At the trial the plaintiffs produced the bill of lading of the outward cargo of the barque Morning Star, signed by Andrew M. Spring, the master of said barque, with the contract on the back of it, signed by William Gray, the testator of the defendants, and by Seth Spring and Sons, the plaintiffs and owners of the barque Morning Star; which bill of lading and contract are in these words:
Shipped in good order and well conditioned, by William Gray of Boston, a native citizen of the United States of America, for his sole account and risk, in and upon the barque called the Morning Star, whereof is master for this present voyage, Andrew M. Spring, now in the harbour of Boston, and bound for Algiers; to say: [The merchandize is here described by marks, numbers and quantities]; being marked and numbered as in the margin, and are to be delivered in like good order and well conditioned at the aforesaid port of Algiers, (the dangers of the seas only excepted), unto Andrew M. Spring, or to his assigns, he or they paying freight for the said goods, as per agreement indorsed hereon, without primage or average. In witness whereof, the said master of the said barque bath affirmed to four bills of lading of this tenor and date, one of which being accomplished, the other three then to stand void. Dated in Boston, May 26, 1810.
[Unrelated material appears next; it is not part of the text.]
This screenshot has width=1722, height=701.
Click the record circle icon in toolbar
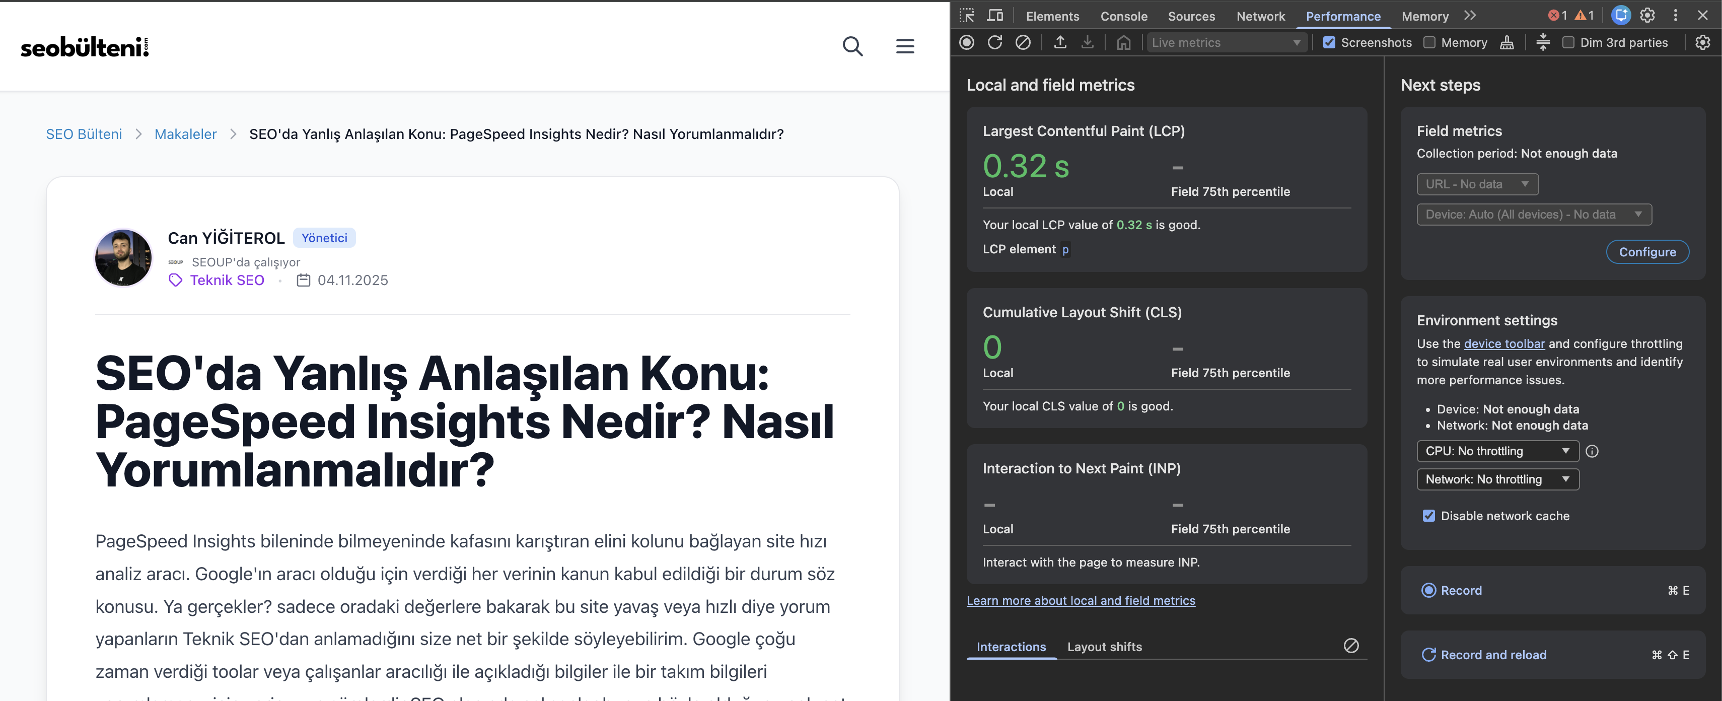967,42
ANDREW M. SPRING.The proceeds of the within cargo, amounting to thirty-five thousand two hundred and two dollars eighty-three cents, as per invoice, costs and charges, is to be invested in Algiers or some other port (after deducting all charges, consignee's commission included, except freight and premium of insurance within, of which two last mentioned charges are to be made *162 on the goods), and returned in the said barque Morning Star to Boston, when Seth Spring and Sons (owners of said barque) are to recover one half of the net profits thereon, in lieu of freight and primage, the voyage round. The consignee's commissions to be two and a half per cent on the sales of the within cargo; and no commissions to be charged in Boston except what is paid an auctioneer.
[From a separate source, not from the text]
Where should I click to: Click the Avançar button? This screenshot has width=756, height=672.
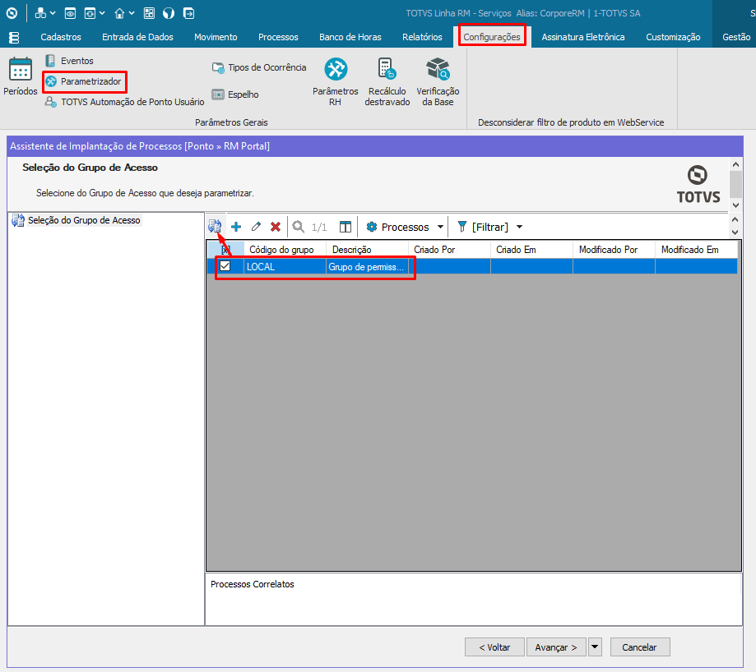[557, 647]
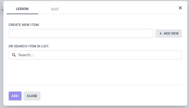Click the "Search..." placeholder text

[26, 55]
SETH SPRING & SONS, WILLIAM GRAY. $35,202 83.The plaintiffs also produced several letters and papers from William Gray, the master of the Morning Star, and others, respecting the outward voyage of the barque; together with the bills of lading and invoices of her inward cargo, which was delivered to the defendants. They also produced an account from the books of Seth Spring and Sons, as follows:
Dr. William Gray, Esq., of Boston, Mass., in account with Seth Spring and Sons. Cr. ----------------------------------------------------------------------------------------- 1810, Sept. For loss sustained on | || 1811. By amount of | the sloop Fanny, captain Ebenezer | || the outward cargo of | Jordan, master, which said | || the barque Morning | Gray insured | 2,500 00 || Star, as per original | | || invoice and bill of | 1811, Oct. For 35,000 gallons oil | || lading | 35,202 83 in casks delivered him from | || | barque Morning Star, William | || His half the profits of | Nason, master, at Boston, at 7s. | || said Morning Star's | 6d. per gal. | 43,750 00 || voyage | 14,469 03 | || | 127 cases oil delivered by same, at | || 1829. Balance now | $10 per case | 1,270 00 || due from estate of | | || said William Gray. | 34,477 45 53,803 lbs. cotton left with Mr Lear, | || | and afterwards paid for by the | || | Dey of Algiers to Com. Stephen | || | Decatur, at 30 cents per lb. | 16,140 90 || | | || | Cash paid by A.M. Spring to Bainbridge | || | & Co. merchants, England, | || | and by them passed to the | || | credit of said Gray | 2,000 00 || | | || | Paid A.M. Spring his commissions, | || | at 2½ per cent on said barque's | || | outward cargo as per agreement | 880 00 || | | || | 1829. Interest on loss on sloop | || | Fanny 19 years | 2,850 00 || | | || | Interest on one half the profits of | || | Morning Star's voyage, per | || | agreement | 14,758 41 || |
When the plaintiffs had closed their evidence, the court asked whether they had any other cause of action than such as arose from the bill of lading of the outward cargo of the barque *163 Morning Star, and the contract indorsed thereon; and they answered that they had not.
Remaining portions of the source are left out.